↓↓↓

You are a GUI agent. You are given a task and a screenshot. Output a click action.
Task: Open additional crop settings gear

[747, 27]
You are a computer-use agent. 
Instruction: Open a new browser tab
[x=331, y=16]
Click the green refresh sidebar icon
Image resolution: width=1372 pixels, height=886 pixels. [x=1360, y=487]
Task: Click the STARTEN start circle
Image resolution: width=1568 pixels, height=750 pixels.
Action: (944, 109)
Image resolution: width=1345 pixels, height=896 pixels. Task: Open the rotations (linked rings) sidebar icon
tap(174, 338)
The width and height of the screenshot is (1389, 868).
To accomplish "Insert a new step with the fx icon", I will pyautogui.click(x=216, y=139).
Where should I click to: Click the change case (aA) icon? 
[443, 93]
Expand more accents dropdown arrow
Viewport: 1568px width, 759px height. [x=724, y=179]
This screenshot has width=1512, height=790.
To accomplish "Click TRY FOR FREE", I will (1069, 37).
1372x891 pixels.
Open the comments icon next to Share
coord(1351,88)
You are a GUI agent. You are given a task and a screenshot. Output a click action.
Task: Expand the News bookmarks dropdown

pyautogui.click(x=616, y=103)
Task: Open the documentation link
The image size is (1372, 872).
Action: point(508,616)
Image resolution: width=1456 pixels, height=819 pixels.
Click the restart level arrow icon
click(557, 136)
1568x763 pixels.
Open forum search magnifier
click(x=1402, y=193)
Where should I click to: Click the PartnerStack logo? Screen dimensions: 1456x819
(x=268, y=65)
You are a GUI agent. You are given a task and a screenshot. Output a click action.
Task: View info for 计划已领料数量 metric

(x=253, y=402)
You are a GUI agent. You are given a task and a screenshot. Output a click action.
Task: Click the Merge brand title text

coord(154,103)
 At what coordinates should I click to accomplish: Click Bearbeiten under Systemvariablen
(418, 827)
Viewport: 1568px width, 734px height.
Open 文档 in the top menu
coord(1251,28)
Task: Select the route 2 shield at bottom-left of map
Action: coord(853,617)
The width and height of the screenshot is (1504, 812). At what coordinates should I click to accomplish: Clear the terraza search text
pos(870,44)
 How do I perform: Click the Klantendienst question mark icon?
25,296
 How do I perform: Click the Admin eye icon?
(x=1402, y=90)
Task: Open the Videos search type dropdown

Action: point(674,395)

↑↑↑

● **The task**
Whenever a line of the listing above holds the word "will", copy that line.

● **Written solution**
To accomplish "Insert a new step with the fx icon", I will pyautogui.click(x=216, y=139).
To accomplish "Click TRY FOR FREE", I will (1069, 37).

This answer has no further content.